Symantec Privileged Access Management

CA Security Tech Tip: How to Determine Why Privileged Identity Management Untrusted a Program

  • 1.  CA Security Tech Tip: How to Determine Why Privileged Identity Management Untrusted a Program

    Broadcom Employee
    Posted Jul 01, 2015 09:11 AM

    When a program has been altered, PIM will untrust it and prevent it from being run. To determine why this has happened, use the seaudit utility to list the event and look up the watchdog code.

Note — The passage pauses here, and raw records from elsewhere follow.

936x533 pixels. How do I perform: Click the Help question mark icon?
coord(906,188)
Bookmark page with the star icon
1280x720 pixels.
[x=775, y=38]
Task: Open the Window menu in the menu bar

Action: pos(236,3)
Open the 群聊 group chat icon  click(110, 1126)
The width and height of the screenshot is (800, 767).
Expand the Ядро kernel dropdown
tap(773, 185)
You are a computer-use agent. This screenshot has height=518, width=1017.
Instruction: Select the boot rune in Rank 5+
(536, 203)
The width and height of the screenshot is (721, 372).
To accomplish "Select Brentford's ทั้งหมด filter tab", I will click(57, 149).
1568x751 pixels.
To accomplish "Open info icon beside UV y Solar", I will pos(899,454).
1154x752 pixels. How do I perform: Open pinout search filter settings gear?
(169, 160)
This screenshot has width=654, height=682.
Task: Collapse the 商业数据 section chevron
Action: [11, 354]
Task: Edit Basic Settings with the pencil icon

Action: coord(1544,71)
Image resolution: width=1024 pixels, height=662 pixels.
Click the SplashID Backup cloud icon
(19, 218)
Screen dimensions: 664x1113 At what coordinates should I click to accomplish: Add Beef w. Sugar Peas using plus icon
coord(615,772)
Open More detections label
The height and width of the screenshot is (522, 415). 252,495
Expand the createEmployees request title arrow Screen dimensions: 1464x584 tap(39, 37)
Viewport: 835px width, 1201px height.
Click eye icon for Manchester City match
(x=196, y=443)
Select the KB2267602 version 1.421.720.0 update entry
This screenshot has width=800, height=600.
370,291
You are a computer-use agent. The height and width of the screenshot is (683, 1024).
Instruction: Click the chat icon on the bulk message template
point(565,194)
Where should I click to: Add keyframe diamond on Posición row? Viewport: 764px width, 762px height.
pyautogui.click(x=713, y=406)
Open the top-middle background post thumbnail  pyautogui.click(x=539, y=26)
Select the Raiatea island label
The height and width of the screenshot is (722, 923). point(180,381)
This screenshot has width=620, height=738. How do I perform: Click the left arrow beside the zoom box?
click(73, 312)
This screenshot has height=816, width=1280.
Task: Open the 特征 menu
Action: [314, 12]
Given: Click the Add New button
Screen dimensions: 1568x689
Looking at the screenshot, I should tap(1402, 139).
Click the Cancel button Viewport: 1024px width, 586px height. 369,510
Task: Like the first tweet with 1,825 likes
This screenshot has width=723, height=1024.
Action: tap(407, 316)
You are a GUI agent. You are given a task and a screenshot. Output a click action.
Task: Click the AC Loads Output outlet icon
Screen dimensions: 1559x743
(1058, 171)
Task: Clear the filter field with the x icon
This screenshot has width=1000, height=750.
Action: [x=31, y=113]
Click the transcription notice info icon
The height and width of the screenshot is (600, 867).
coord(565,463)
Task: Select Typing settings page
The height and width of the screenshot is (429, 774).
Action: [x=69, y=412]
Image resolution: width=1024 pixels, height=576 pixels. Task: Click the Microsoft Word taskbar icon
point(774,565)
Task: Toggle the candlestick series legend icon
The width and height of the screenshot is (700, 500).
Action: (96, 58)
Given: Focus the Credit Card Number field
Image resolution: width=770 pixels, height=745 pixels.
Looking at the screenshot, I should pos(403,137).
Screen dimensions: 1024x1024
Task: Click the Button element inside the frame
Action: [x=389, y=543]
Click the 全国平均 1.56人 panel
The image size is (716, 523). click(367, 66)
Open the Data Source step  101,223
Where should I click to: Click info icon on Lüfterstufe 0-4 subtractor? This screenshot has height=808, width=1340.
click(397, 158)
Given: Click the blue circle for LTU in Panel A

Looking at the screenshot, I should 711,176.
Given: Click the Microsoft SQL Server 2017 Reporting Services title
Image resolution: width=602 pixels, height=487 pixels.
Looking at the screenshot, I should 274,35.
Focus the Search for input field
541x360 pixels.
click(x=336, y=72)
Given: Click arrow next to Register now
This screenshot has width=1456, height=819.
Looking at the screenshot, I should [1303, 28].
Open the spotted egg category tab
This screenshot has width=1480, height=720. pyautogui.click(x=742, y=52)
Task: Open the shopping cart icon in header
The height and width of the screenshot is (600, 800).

In the seaudit output, untrust events contain "U PROGRAM" in the line.

     

    EXAMPLE:

    # seaudit -a | grep 'U PROGRAM'

    30 Jun 2015 11:24:56 U PROGRAM      seoswd                 1 8704 /bin/su                

    30 Jun 2015 11:25:36 U PROGRAM      seoswd                 1 8192 /opt/CA/AccessControl/bin/sebuildla

     

    The audit code for any untrust event will be 1 and the seoswd code will be next to it. In the examples above, the seoswd codes are 8704 and 8192. To look up the meaning of the seoswd codes, use seaudit with the -St or -Stat option.

     

    EXAMPLE:

    # seaudit -St 8192

    The INODE of the file was changed

    # seaudit -St 8704

    The INODE of the file was changed

    The MTIME of the file was changed

     

    In this example, the INODE of each file was changed. In addition, the MTIME of /bin/su was changed.